Experimental and Numerical Investigation of Dynamic Positioning in Level Ice

Offshore operations in ice-covered waters are drawing considerable interest from both the public and private sectors. Such operations may involve a requirement for vessels to keep position during various activities, e.g. lifting, installation, crew change, evacuation, and possibly drilling. In deep waters, mooring solutions become uneconomical and therefore dynamic positioning (DP) systems are attractive. However, the ice environment is highly variable with ice features ranging from mild pack ice to pressure ridges and icebergs. This paper focuses on level ice as one of the primary ice types for DP operations in cold waters. The paper presents two major contributions: experimental and numerical. The experimental part is devoted to the description of ice model tests performed at the large ice tank of the Hamburg Ship Model Basin (HSVA) in the summer and autumn of 2012. Experimental design, instrumentation, methods and results are presented and discussed.
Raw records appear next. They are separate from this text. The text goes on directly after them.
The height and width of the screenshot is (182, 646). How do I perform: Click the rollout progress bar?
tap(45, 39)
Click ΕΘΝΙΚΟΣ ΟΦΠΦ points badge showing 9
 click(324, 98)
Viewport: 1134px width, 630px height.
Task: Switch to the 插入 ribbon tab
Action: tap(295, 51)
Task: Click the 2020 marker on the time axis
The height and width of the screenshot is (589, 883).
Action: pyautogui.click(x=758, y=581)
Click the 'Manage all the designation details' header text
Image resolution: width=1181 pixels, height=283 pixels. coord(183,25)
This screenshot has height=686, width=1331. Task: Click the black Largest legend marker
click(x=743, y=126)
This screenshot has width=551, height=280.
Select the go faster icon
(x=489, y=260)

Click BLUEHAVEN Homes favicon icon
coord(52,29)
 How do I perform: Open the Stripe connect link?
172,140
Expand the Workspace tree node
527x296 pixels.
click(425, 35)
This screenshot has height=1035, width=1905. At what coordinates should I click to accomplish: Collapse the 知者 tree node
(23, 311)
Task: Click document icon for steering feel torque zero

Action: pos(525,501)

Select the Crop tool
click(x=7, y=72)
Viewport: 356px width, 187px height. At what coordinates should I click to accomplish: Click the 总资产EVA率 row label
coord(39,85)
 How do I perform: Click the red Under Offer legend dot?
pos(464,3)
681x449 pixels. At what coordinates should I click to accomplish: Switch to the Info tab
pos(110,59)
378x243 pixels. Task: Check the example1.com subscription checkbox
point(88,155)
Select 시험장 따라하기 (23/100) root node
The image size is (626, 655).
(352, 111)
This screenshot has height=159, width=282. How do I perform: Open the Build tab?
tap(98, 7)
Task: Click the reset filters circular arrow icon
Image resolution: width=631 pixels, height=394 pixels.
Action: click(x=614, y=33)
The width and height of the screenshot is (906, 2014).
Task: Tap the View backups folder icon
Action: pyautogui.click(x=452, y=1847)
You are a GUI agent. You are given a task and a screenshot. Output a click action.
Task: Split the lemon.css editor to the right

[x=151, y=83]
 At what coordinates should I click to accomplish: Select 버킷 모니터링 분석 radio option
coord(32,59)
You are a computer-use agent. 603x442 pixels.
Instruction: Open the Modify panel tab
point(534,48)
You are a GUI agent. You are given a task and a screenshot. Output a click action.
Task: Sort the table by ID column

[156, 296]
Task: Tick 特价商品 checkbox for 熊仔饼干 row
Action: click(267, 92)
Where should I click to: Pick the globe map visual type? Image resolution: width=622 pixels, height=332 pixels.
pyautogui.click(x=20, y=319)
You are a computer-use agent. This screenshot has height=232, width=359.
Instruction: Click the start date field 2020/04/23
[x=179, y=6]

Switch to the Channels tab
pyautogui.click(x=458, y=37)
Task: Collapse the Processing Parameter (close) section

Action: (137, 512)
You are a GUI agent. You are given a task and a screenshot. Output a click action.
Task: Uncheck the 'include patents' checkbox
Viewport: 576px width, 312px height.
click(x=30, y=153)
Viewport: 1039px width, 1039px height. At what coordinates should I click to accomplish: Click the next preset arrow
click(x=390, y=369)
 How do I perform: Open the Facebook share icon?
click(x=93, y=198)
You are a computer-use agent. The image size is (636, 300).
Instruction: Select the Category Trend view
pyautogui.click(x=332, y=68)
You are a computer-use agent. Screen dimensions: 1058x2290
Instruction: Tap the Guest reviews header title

The numerical part presents a novel model for simulating DP operations in level ice. In the modelling, the vessel and the ice floes are treated as separate independent bodies with 6DOF. The fracture of level ice is calculated on-the-fly based on numerical solution of the ice material failure equations, i.e. the breaking pattern is not pre-calculated. The numerical model is connected to the DP controller and the two systems interchange data dynamically and work in a closed loop. The structures of the models as well as the physical and mathematical assumptions are discussed in the paper. Furthermore, several ice basin experiments are reproduced in the numerical simulation and the results of the physical and numerical tests are compared. To the best of the authors’ knowledge, both accurate ice basin tests of DP in level ice and high fidelity simulations of such experiments are novel and have not been published previously.